*Problem*
Produce a verbatim copy of the data below that contains no pictures.

*Data extracts*
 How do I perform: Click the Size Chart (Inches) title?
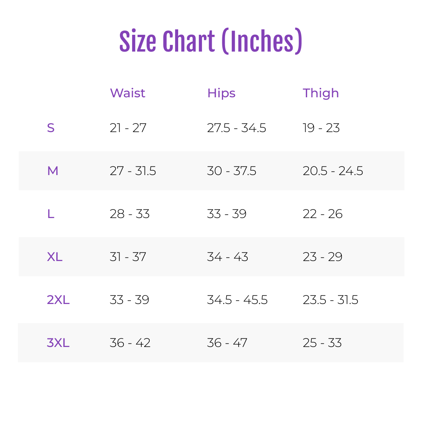tap(211, 41)
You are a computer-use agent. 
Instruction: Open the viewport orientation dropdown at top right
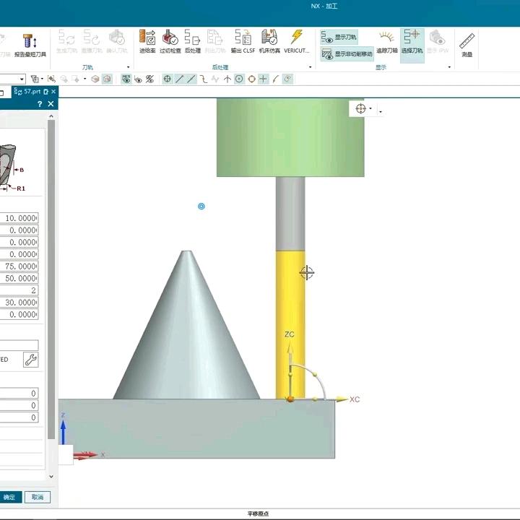(381, 111)
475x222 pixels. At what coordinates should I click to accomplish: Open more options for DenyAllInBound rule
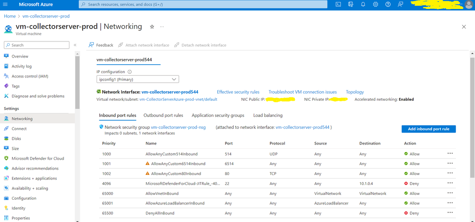450,213
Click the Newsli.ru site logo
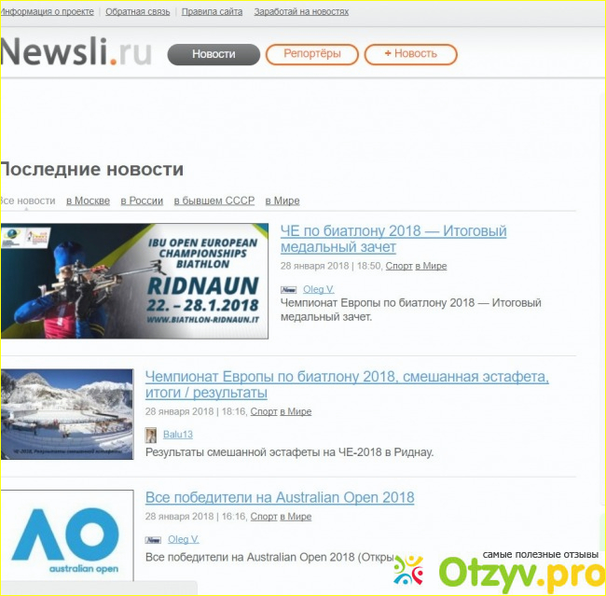606x596 pixels. click(x=75, y=53)
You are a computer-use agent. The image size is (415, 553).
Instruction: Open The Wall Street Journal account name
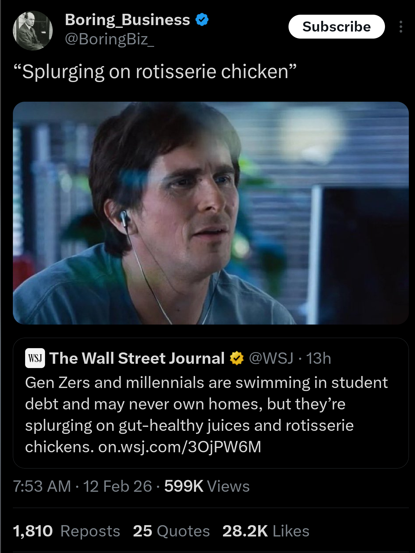click(x=137, y=358)
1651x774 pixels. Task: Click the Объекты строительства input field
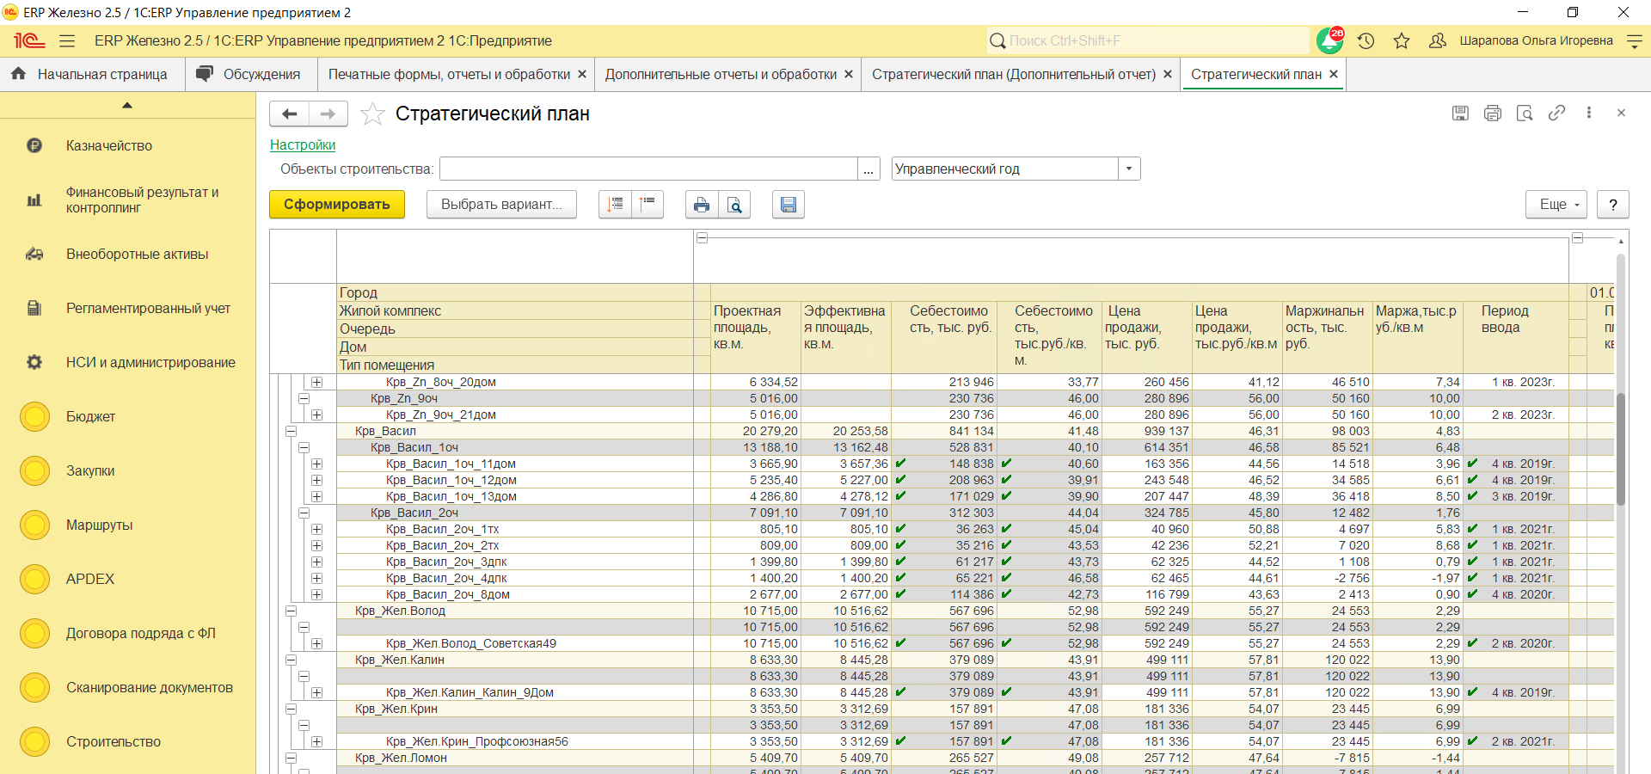648,169
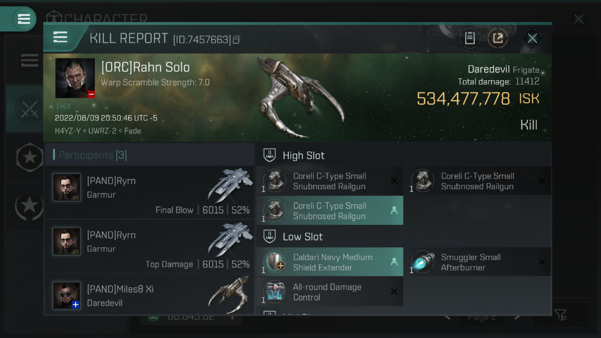
Task: Expand the Participants [3] header
Action: pyautogui.click(x=93, y=155)
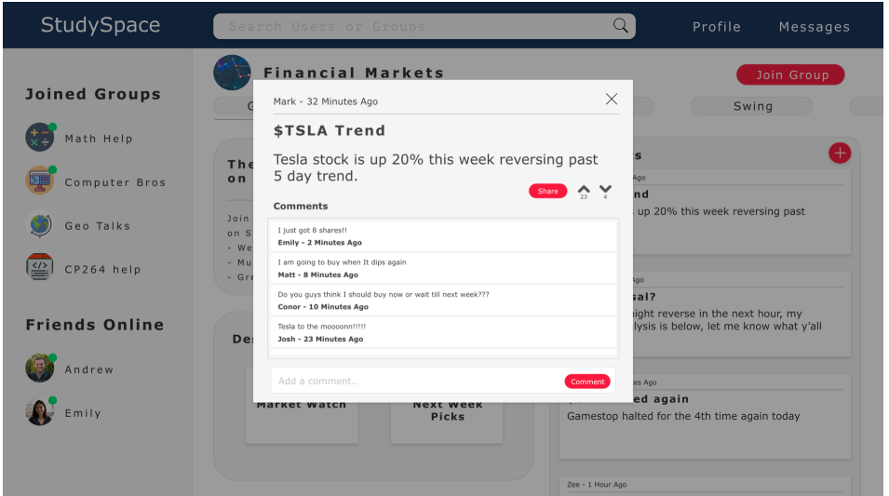Open the Profile menu item
Screen dimensions: 889x496
[717, 27]
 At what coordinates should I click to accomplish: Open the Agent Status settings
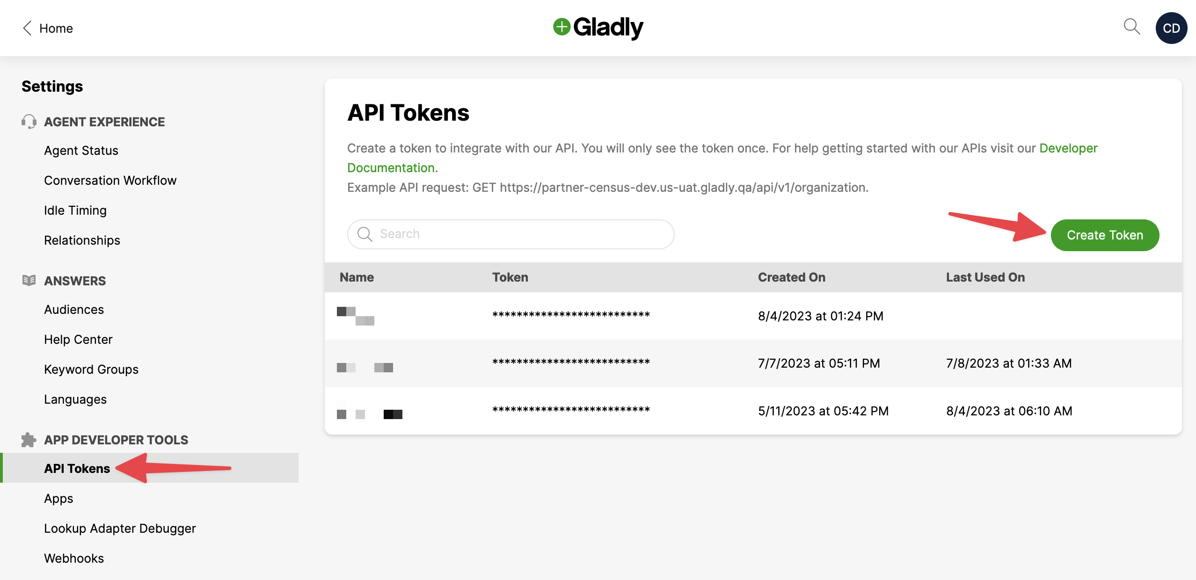point(81,151)
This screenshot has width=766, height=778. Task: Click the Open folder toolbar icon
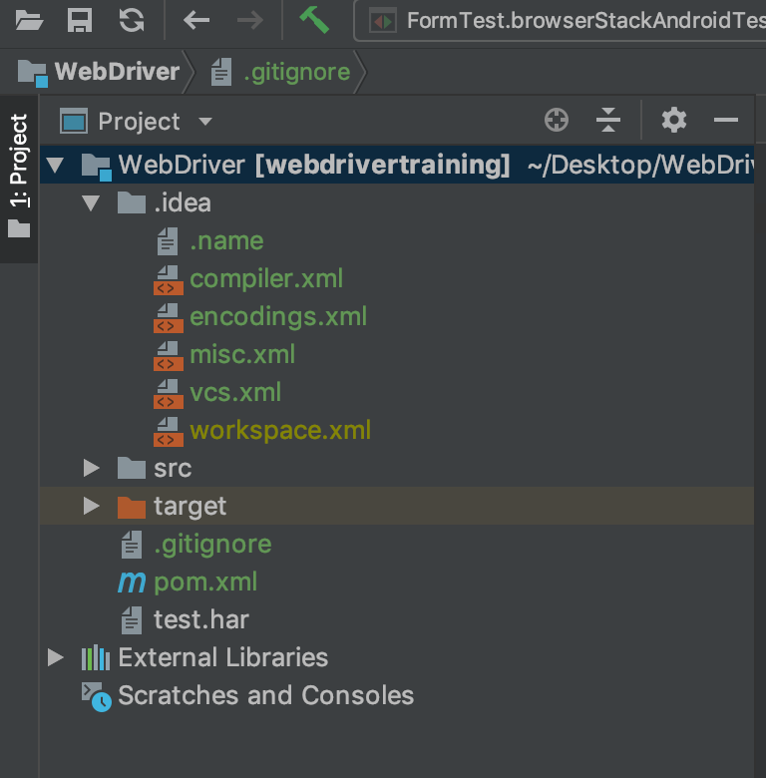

*Output for this task*
 How do I perform: Click the Size Chart (Inches) title?
tap(211, 41)
You are a computer-use agent. 
Instruction: Open the viewport orientation dropdown at top right
(381, 111)
475x222 pixels. At what coordinates should I click to accomplish: Open more options for DenyAllInBound rule
450,213
Click the Newsli.ru site logo
606x596 pixels. click(x=75, y=53)
You are a computer-use agent. The image size is (415, 553).
Instruction: Open The Wall Street Journal account name
click(x=137, y=358)
1651x774 pixels. Task: Click the Объекты строительства input field
648,169
Task: Expand the Participants [3] header
Action: pyautogui.click(x=93, y=155)
Open the Profile menu item
Screen dimensions: 889x496
[717, 27]
 At what coordinates should I click to accomplish: Open the Agent Status settings
point(81,151)
This screenshot has width=766, height=778. Task: Click the Open folder toolbar icon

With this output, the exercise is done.